━━━ Record extracts

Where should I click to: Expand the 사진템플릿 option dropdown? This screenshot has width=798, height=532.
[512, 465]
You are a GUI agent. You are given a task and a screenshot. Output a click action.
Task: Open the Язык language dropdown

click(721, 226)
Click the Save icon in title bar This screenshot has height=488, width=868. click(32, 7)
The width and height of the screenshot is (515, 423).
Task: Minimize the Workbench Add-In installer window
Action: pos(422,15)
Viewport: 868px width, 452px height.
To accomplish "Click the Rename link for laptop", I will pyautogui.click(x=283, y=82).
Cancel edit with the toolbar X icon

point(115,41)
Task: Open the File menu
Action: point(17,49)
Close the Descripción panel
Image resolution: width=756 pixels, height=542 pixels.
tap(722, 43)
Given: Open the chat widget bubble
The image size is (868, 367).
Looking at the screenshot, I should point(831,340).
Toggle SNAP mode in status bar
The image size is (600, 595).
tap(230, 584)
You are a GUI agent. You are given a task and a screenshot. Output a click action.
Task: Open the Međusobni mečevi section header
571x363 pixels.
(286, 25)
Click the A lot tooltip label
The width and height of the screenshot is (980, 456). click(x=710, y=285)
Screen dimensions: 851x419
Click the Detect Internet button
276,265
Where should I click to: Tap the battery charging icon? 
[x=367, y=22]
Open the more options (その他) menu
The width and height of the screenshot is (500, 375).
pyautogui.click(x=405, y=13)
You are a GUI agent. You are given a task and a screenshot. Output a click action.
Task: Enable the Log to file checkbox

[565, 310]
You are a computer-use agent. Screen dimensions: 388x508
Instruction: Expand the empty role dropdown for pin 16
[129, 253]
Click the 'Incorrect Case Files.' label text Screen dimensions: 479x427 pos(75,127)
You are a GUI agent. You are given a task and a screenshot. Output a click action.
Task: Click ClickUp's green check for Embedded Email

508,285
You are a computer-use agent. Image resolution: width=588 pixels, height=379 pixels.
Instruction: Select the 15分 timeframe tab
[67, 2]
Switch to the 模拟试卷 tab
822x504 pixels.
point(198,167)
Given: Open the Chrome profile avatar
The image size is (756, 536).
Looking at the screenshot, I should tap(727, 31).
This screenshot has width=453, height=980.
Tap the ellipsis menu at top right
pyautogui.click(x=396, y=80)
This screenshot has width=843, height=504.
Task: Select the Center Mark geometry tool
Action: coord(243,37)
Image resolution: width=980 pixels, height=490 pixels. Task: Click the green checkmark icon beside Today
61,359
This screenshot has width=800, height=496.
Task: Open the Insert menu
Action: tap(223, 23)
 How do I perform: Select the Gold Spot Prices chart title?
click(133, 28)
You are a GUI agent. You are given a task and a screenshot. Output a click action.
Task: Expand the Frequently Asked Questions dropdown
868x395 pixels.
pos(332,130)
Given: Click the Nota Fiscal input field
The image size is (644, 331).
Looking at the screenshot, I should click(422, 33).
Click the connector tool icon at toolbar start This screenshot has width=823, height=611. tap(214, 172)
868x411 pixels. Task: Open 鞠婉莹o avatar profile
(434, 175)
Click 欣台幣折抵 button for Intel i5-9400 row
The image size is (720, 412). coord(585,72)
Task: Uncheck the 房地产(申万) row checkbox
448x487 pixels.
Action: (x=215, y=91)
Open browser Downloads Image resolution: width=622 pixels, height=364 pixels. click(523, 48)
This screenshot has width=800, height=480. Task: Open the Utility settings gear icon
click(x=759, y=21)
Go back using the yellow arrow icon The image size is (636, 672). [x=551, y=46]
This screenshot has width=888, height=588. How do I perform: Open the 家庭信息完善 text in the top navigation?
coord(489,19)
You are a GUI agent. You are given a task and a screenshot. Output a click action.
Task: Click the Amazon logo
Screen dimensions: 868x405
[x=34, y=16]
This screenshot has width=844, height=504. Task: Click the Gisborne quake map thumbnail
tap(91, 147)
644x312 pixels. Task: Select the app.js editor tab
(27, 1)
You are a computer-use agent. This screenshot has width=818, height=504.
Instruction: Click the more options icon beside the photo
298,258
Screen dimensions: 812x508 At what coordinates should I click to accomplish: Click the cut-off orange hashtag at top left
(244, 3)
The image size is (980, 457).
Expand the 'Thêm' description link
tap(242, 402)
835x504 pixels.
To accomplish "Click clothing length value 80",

━━━━━━

**What to do**
Each line of the entries above that contains "computer" is to be copied.

**Solution to the problem**
You are a computer-use agent. Screen dimensions: 388x508
You are a computer-use agent. Image resolution: width=588 pixels, height=379 pixels.
You are a computer-use agent. This screenshot has width=818, height=504.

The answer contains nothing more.